§ **WHAT TO PRODUCE**
Every record below is to be retyped exactly, with any pictures left out.

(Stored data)

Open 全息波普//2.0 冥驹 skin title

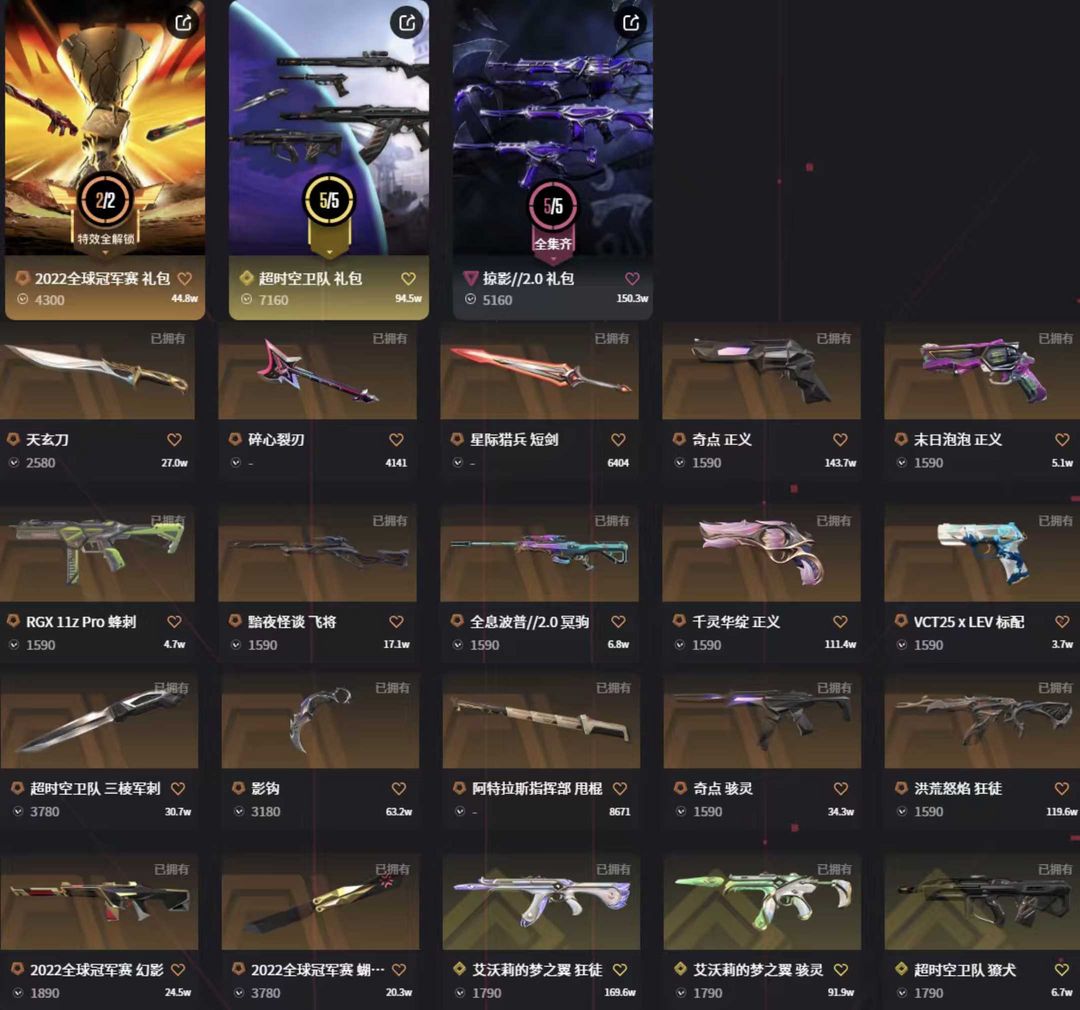[529, 622]
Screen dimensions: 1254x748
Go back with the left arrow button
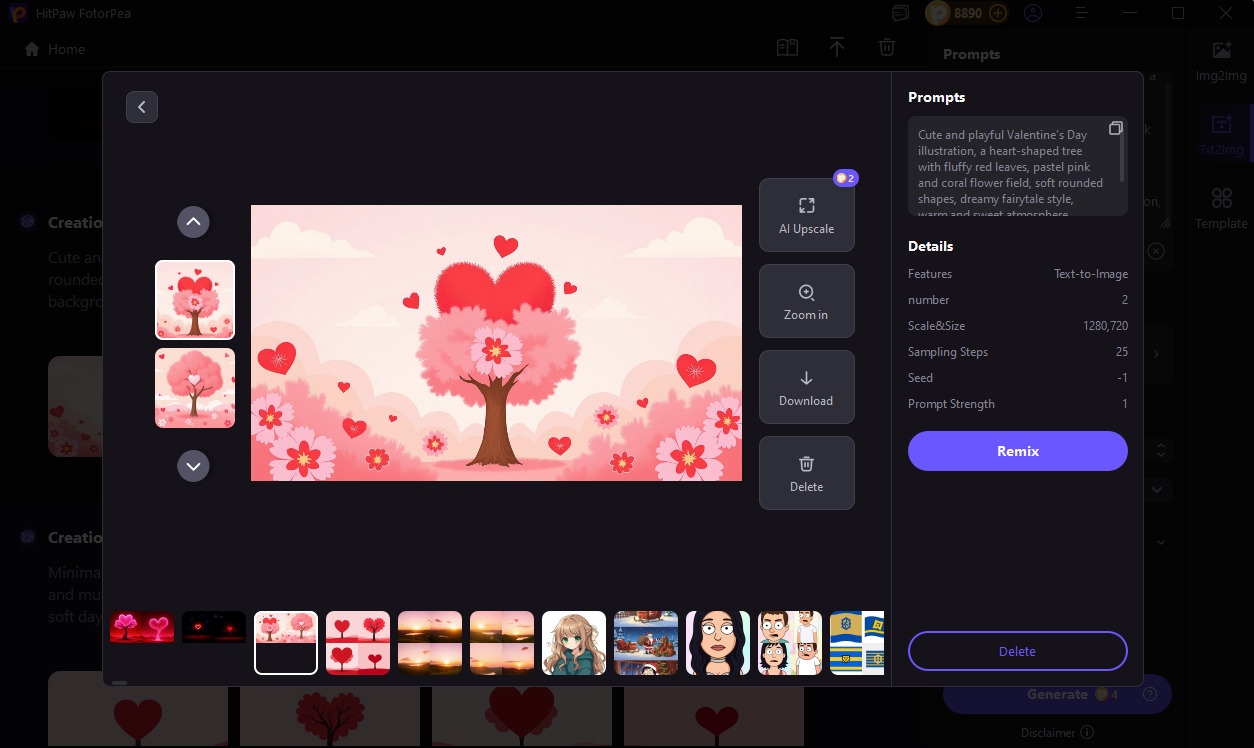(x=141, y=106)
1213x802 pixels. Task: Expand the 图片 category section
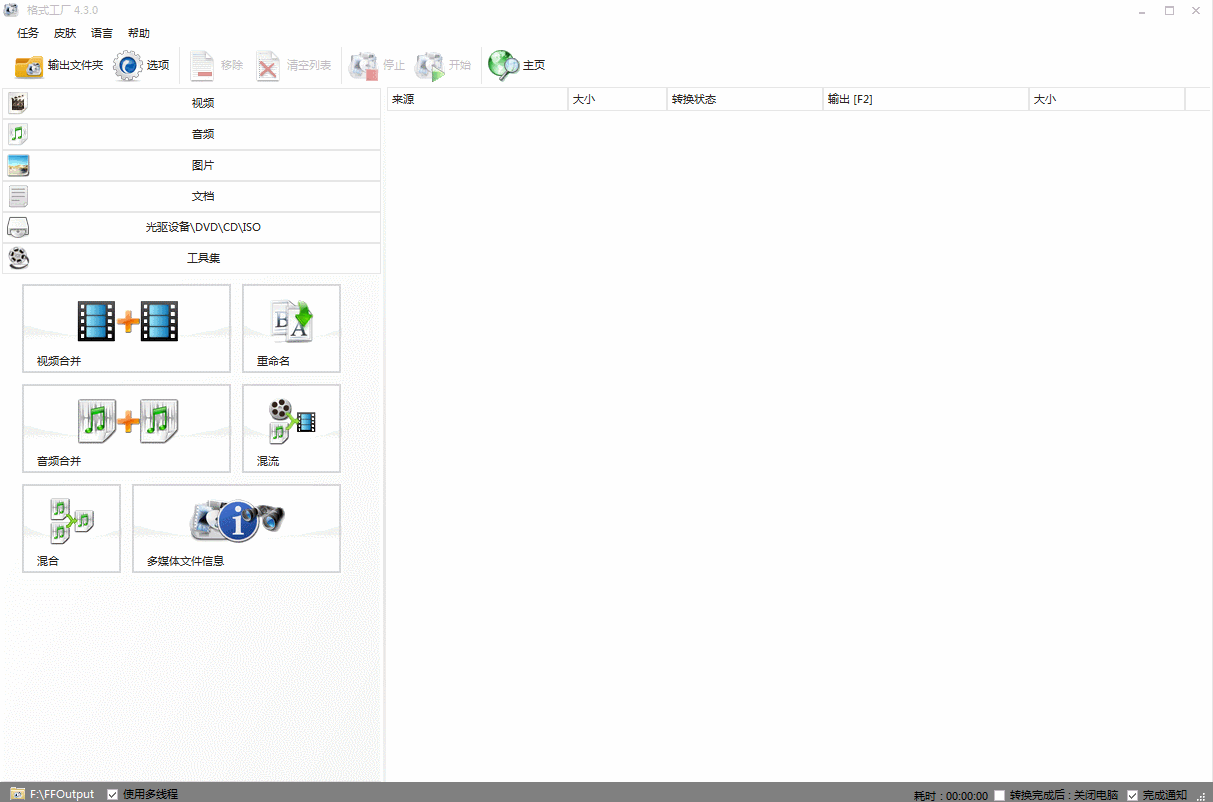coord(192,165)
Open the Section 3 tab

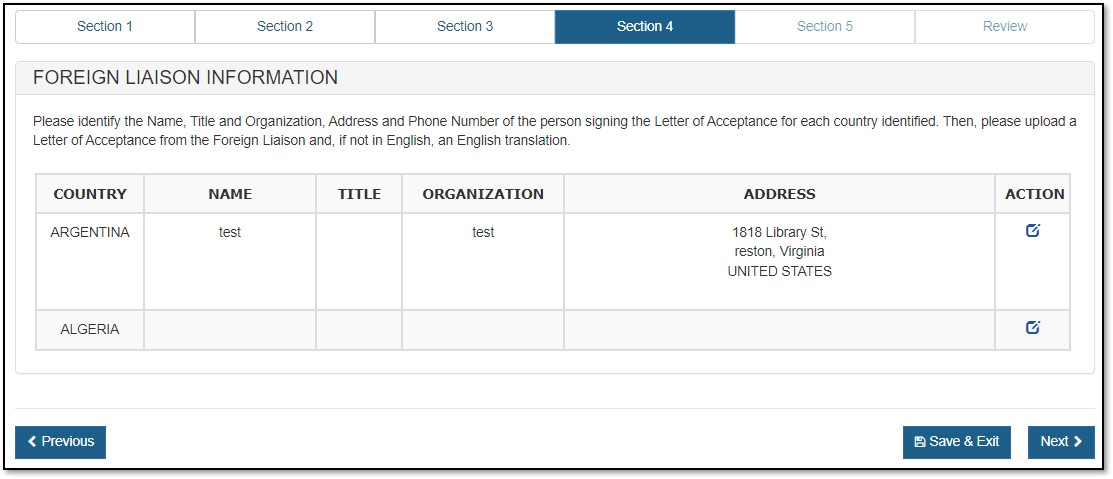click(465, 27)
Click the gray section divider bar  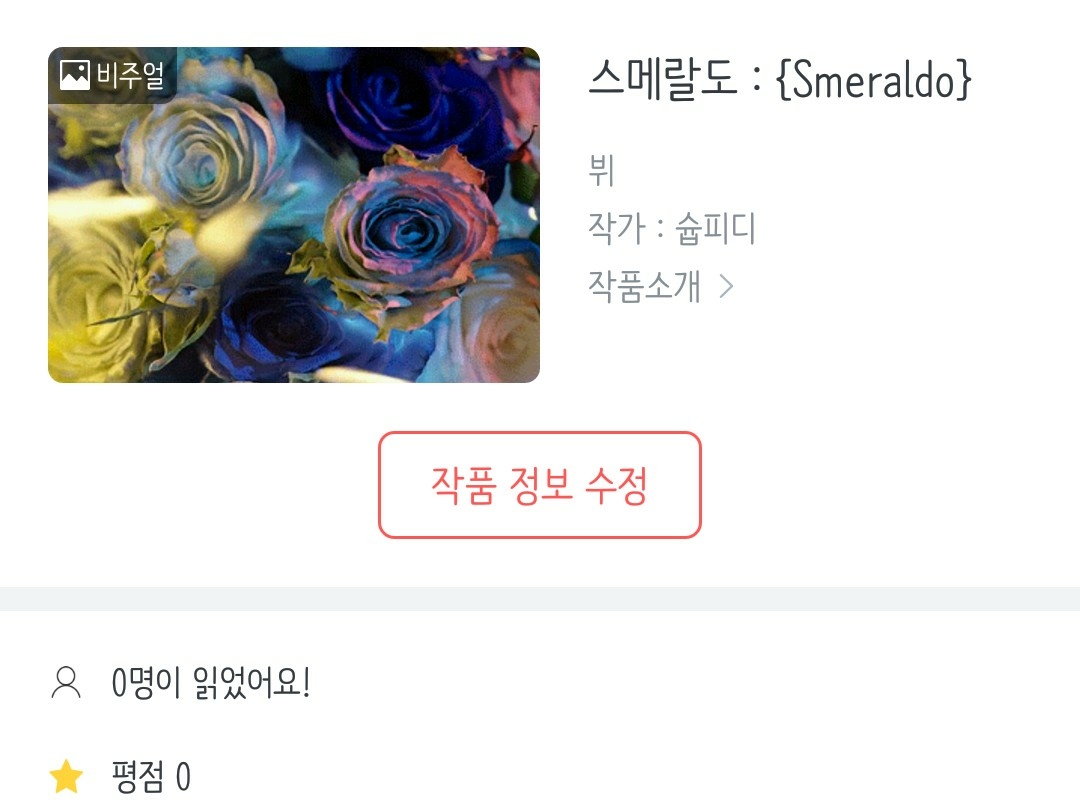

§ **COMPLETED TASK**
Open 全息波普//2.0 冥驹 skin title

[529, 622]
Screen dimensions: 1254x748
Go back with the left arrow button
(x=141, y=106)
1213x802 pixels. Task: Expand the 图片 category section
coord(192,165)
Open the Section 3 tab

click(465, 27)
Click the gray section divider bar  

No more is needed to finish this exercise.